EXCERPT:
....

It is time the All India Muslim Personal Law Board takes a cue from the reforms of other Muslim countries where triple talaq is banned

By Nayantara Roy

In response to a petition by a woman, Ishrat Jahan, that triple talaq is unconstitutional and violative of a woman’s fundamental rights, the All India Muslim Personal Law Board (AIMPLB) has said that courts cannot interfere with personal laws.

According to news reports, AIMPLB’s reply to Jahan’s petition justifies triple talaq saying that
time-consuming legal proceeding and the expenses incurred thereon may lead the husband to take recourse to illegal methods of getting rid of his wife by murdering her or burning her alive!

Muslim women reading Quran during Ramzan at Jama Masjid. Photo: UNI
Muslim women reading Quran during Ramzan at Jama Masjid. Photo: UNI

Ishrat Jahan is the mother of four children ranging from 7 years to 12. In addition to pronouncing triple talaq and leaving Jahan without maintenance, her husband took the children away from her and has not permitted them to have any contact with her. According to some reports, he has married again.

Earlier, another woman, Shayara Bano, who was also divorced by triple talaq, had filed a case against this unilateral and instantaneous divorce procedure.

....

DATA EXTRACT:
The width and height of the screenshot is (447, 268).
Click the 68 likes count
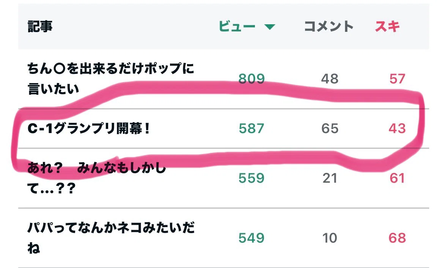(397, 238)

....

YOUR TASKS:
A: Return the stretch of the triple talaq excerpt from "By Nayantara Roy" through "with personal laws.", copied word for word.
B: In the triple talaq excerpt, what did the All India Muslim Personal Law Board say in response to Ishrat Jahan's petition?
C: Decide whether each statement agrees with the triple talaq excerpt, answering yes or no and quoting the words of the excerpt that settle it: (i) Shayara Bano had also been divorced by triple talaq. (ii) Ishrat Jahan's husband has allowed the children to stay in contact with her. (iii) Ishrat Jahan's petition argued that triple talaq violates a woman's fundamental rights.

THE ANSWERS:
A:
By Nayantara Roy

In response to a petition by a woman, Ishrat Jahan, that triple talaq is unconstitutional and violative of a woman’s fundamental rights, the All India Muslim Personal Law Board (AIMPLB) has said that courts cannot interfere with personal laws.

B: It said that courts cannot interfere with personal laws.

C:
(i) Yes: "who was also divorced by triple talaq"
(ii) No: "has not permitted them to have any contact with her"
(iii) Yes: "triple talaq is unconstitutional and violative of a woman’s fundamental rights"